Text section:
________________________
Pedropedralm Monday, June 4, 2012 3:29:33 PM

Originally posted by riadhmahfoudhi3:

dgh


hum?

cremoso Monday, August 20, 2012 8:50:25 AM

Hello Pedro, could you to make a simple userjs for this extension? I'm looking for an userscript that shows youtube ratings, and be functional using Opera. I tried to use the userjs from your extension (extracted from the oex file, in folder "include"), but it didn't show the ratings...

I prefer using userjs than extensions, and I'm looking for some simple, I tested these: http://userscripts.org/scripts/show/117864 and http://userscripts.org/scripts/show/125056 but they didn't work on Opera.

Thanks for your help, and thanks for developing the extension.

Pedropedralm Monday, August 20, 2012 9:19:32 PM

Originally posted by cremoso:

Hello Pedro, could you to make a simple userjs for this extension? I'm looking for an userscript that shows youtube ratings, and be functional using Opera. I tried to use the userjs from your extension (extracted from the oex file, in folder "include"), but it didn't show the ratings...

I prefer using userjs than extensions, and I'm looking for some simple, I tested these: http://userscripts.org/scripts/show/117864 and http://userscripts.org/scripts/show/125056 but they didn't work on Opera.

Thanks for your help, and thanks for developing the extension.

I am sorry but I am unfamiliar with developing userjs, its limitations or possibilities. What I can say is that extensions are split in background and injected scripts and only the "background" can request outside stuff. So the file inside the "include" will never work alone because the actual request to youtube is outside (in the background.js file). If you know your way around js and know also how to develop userjs script, then should be easy to generate the final merged userjs script. I'm not sure in terms of memory management and efficiecy which is better. Why tending to userjs over extensions? Even opera is recommending the opposite shift.
________________________
Recorded information:
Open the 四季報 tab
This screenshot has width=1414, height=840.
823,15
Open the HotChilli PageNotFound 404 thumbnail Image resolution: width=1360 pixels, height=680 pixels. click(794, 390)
________________________
Short problem 1:
Please return the part of the forum thread starting with "I am sorry but" and going on through "the opposite shift.".
Short problem 2:
According to the forum thread, why will the file inside the "include" folder never work on its own?

Full solution 1:
I am sorry but I am unfamiliar with developing userjs, its limitations or possibilities. What I can say is that extensions are split in background and injected scripts and only the "background" can request outside stuff. So the file inside the "include" will never work alone because the actual request to youtube is outside (in the background.js file). If you know your way around js and know also how to develop userjs script, then should be easy to generate the final merged userjs script. I'm not sure in terms of memory management and efficiecy which is better. Why tending to userjs over extensions? Even opera is recommending the opposite shift.

Full solution 2:
Extensions are split into background and injected scripts, and only the background can request outside data. The file in "include" is an injected script, and the actual request to YouTube is made in the background.js file.